Re: [PATCHES] [BUGS] casting strings to multidimensional arrays yields - Mailing list pgsql-hackers

From Joe Conway
Subject Re: [PATCHES] [BUGS] casting strings to multidimensional arrays yields
Date
Msg-id 41143549.4030405@joeconway.com
Whole thread Raw
In response to Re: [PATCHES] [BUGS] casting strings to multidimensional arrays yields strange  (Tom Lane <tgl@sss.pgh.pa.us>)
Responses Re: [PATCHES] [BUGS] casting strings to multidimensional arrays yields strange
List pgsql-hackers
Tom Lane wrote:
> I think that suppressing unquoted trailing whitespace is probably
> reasonable.  I'm much less enthusiastic about rejecting unquoted
> embedded whitespace, though.  I think that's significantly likely
> to break apps, and it doesn't seem like it's really needed to have
> sane behavior.  The leading/trailing whitespace asymmetry is just
> weird, but it doesn't follow that embedded whitespace is weird.
>
> If we are going to make such changes, 8.0 is the right time to do it.

The attached patch suppresses trailing whitespace, but allows embedded
whitespace in unquoted elements as discussed above.
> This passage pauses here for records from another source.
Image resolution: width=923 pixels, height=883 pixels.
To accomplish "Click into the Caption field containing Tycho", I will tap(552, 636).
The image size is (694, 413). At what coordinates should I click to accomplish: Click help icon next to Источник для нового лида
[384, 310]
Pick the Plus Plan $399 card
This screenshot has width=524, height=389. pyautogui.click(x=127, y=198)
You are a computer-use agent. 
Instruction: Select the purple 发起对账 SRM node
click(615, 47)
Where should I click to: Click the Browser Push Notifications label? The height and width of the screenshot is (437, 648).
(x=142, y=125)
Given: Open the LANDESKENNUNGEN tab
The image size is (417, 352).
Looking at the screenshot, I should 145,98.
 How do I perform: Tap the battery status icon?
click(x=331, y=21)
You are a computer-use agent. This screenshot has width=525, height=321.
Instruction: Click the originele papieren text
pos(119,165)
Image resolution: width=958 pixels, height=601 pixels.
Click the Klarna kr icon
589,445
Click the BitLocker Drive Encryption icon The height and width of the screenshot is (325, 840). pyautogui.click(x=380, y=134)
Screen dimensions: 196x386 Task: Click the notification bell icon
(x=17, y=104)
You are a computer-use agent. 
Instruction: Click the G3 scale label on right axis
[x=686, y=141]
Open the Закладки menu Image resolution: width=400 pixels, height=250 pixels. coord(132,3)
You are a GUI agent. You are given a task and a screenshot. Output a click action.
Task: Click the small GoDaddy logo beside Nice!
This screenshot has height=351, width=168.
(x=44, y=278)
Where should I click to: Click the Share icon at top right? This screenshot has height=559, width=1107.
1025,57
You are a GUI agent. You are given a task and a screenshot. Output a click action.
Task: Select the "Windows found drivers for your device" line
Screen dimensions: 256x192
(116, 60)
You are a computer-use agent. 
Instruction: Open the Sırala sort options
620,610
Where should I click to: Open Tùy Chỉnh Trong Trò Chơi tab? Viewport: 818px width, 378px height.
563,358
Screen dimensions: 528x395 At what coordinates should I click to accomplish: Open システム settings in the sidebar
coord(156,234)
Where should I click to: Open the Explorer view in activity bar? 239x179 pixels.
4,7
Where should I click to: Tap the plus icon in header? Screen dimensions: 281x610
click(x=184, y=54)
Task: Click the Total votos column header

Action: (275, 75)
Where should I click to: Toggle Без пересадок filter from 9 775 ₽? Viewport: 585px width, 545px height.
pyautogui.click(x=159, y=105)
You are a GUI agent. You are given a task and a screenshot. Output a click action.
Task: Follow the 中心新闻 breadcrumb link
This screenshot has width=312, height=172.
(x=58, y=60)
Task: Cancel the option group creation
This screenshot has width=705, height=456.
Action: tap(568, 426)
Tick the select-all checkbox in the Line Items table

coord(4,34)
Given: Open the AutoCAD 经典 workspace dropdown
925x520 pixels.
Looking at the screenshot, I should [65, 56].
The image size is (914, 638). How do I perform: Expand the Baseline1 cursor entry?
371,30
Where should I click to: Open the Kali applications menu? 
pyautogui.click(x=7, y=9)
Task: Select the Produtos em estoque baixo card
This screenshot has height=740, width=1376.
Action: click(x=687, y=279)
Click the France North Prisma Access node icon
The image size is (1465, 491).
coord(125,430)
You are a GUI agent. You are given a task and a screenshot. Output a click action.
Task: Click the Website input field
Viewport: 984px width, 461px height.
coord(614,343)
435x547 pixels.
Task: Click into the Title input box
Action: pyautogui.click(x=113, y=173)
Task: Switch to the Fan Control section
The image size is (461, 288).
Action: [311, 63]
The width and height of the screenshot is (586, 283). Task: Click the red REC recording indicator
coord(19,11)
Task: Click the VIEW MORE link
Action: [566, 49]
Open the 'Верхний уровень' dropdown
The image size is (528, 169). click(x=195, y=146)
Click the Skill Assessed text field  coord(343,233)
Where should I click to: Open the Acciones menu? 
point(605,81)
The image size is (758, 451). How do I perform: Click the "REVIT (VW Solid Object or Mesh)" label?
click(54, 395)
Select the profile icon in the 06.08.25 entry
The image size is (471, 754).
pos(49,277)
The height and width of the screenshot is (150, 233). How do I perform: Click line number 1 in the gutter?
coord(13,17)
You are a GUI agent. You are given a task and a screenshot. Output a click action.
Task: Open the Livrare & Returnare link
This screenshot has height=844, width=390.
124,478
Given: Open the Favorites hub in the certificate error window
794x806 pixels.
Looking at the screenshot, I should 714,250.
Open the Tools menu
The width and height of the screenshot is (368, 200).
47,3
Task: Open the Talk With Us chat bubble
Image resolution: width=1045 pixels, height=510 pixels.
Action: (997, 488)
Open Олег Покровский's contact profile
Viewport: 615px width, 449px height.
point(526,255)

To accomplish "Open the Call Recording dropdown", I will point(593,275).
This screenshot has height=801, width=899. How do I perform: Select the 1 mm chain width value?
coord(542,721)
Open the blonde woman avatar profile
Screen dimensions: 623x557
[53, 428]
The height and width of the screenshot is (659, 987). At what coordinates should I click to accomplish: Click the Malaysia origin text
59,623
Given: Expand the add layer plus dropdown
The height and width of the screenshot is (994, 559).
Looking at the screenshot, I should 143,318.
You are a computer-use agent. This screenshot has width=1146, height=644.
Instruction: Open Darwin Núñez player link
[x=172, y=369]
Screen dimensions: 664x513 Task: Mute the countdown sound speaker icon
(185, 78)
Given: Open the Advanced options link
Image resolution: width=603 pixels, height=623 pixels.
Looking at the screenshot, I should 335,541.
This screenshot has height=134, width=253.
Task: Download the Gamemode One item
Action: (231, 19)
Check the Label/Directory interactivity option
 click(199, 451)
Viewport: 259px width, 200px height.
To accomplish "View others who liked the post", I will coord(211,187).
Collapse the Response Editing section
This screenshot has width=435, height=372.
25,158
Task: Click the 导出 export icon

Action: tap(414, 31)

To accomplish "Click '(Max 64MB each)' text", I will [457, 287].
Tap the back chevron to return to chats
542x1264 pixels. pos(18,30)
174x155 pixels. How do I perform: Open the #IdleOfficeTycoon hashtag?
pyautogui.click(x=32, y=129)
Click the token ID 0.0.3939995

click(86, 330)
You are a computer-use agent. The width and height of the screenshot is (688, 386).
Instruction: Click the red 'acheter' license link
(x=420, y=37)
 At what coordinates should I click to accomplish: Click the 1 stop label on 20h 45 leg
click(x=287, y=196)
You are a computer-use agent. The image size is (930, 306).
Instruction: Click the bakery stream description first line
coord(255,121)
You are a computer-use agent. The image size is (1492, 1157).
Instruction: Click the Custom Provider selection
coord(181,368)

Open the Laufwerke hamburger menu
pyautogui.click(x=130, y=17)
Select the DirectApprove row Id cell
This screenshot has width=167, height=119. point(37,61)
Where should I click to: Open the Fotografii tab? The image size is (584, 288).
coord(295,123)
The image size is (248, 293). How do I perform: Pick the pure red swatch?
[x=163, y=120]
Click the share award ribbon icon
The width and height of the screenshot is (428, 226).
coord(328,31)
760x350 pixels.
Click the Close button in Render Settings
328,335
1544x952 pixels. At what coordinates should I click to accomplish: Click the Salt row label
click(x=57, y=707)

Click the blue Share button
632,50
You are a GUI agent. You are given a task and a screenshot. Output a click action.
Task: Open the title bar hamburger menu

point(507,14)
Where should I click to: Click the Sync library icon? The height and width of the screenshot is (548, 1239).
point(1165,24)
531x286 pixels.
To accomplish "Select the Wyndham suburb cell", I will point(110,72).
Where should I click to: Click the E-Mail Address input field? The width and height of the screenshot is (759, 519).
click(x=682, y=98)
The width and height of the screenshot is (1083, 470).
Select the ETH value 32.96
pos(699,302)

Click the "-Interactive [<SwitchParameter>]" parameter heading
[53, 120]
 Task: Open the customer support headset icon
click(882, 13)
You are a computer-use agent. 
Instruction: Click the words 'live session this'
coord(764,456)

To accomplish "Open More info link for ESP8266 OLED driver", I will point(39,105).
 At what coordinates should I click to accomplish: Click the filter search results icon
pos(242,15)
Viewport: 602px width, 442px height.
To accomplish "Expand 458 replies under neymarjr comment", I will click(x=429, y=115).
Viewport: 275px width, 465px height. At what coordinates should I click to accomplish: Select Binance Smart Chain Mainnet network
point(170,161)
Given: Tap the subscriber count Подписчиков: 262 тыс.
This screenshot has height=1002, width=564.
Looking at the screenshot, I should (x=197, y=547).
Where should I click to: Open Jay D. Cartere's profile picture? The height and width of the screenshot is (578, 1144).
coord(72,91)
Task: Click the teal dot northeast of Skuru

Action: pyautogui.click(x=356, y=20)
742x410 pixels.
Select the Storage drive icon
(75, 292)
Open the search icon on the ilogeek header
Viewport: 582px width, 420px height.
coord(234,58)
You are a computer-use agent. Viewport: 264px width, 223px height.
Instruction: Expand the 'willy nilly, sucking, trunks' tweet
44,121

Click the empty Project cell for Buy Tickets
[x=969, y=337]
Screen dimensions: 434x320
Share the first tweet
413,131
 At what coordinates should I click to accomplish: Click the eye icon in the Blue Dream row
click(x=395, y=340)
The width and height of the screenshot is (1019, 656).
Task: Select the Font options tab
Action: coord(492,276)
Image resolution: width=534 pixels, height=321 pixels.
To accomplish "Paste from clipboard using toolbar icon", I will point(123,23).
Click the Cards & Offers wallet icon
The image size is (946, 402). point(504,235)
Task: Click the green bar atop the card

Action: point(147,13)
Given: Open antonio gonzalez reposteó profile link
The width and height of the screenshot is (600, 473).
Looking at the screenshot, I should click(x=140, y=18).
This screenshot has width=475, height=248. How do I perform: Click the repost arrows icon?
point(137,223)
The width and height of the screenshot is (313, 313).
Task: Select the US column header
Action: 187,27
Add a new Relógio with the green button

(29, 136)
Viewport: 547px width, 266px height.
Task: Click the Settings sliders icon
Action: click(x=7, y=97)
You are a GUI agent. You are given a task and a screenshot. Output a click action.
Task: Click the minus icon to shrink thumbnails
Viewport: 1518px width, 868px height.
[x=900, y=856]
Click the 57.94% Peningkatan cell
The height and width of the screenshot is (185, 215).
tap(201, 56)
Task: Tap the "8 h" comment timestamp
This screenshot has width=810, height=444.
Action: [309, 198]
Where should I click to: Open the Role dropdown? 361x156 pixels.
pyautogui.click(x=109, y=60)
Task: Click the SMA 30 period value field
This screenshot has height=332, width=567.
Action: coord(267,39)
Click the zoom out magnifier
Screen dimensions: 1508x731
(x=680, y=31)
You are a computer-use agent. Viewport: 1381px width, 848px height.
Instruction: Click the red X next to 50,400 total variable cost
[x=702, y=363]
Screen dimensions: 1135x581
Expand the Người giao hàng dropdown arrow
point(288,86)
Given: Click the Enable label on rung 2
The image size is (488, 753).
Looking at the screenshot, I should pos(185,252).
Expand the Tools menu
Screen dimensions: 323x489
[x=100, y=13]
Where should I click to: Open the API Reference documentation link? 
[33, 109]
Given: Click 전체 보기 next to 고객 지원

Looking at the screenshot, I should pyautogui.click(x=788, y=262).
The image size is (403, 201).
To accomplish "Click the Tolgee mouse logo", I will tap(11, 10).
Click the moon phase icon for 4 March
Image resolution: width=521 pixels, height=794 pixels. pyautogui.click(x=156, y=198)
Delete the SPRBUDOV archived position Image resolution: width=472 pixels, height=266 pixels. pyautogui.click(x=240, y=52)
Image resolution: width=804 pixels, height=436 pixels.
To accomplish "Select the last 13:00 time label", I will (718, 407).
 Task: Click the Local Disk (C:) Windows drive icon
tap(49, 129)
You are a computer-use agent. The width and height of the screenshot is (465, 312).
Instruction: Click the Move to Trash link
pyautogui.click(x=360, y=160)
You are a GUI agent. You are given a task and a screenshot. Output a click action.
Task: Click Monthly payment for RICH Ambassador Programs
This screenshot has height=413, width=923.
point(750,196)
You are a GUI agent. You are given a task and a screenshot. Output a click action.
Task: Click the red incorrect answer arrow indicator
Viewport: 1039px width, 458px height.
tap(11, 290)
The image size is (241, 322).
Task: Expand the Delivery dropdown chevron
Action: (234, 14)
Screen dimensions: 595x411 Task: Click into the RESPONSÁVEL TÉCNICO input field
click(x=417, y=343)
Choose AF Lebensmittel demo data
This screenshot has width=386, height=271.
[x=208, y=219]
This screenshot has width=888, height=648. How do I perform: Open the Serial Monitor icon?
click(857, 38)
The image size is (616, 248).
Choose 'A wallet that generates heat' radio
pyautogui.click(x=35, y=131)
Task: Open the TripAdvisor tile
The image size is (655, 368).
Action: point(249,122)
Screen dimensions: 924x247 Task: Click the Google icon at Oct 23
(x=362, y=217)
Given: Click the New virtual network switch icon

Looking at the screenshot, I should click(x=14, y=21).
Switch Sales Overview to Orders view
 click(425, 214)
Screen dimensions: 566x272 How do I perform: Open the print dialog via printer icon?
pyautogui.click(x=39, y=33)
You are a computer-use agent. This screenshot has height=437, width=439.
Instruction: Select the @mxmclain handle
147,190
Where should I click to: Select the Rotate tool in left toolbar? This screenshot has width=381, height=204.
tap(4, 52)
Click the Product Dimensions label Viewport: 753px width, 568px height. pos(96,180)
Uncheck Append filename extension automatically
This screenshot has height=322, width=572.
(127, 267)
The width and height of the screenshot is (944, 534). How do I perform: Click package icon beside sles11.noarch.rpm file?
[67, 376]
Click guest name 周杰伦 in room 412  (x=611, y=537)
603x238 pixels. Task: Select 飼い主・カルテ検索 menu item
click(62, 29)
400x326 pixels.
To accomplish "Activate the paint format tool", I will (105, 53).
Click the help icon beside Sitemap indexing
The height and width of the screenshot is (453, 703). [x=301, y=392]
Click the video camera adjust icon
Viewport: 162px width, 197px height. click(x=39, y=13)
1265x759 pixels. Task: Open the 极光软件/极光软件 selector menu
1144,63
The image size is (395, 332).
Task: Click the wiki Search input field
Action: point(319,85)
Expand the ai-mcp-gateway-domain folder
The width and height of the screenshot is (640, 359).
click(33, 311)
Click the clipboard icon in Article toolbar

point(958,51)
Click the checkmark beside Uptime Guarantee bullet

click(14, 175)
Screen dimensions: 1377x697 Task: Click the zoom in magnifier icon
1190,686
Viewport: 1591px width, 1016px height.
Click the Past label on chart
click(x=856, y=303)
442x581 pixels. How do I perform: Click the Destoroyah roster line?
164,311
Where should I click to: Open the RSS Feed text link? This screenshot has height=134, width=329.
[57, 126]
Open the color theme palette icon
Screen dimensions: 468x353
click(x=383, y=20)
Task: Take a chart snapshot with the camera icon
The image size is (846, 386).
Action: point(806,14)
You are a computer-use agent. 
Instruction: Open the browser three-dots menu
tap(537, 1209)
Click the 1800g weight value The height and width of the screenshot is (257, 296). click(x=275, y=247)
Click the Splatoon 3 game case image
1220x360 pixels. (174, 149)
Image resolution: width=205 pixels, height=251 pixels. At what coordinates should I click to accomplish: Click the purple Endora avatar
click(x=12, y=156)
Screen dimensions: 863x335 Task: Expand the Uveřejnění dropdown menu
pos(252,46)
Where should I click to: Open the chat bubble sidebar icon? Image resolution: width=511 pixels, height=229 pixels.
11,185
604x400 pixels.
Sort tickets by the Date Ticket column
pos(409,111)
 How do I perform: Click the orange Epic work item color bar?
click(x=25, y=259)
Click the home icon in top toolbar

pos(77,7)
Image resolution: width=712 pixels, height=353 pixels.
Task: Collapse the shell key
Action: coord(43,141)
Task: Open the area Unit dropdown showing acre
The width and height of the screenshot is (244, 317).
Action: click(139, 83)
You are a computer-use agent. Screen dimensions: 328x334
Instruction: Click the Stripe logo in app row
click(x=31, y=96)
It also rejects some
previously accepted cases that were just too strange to be correct:

-- Postgres 8.0, with the patch
-- none of these should be accepted
select '{{1,{2}},{2,3}}'::text[];
ERROR:  malformed array literal: "{{1,{2}},{2,3}}"
select '{{},{}}'::text[];
ERROR:  malformed array literal: "{{},{}}"
select '{{1,2},\\{2,3}}'::text[];
ERROR:  malformed array literal: "{{1,2},\{2,3}}"
select '{{"1 2" x},{3}}'::text[];
ERROR:  malformed array literal: "{{"1 2" x},{3}}"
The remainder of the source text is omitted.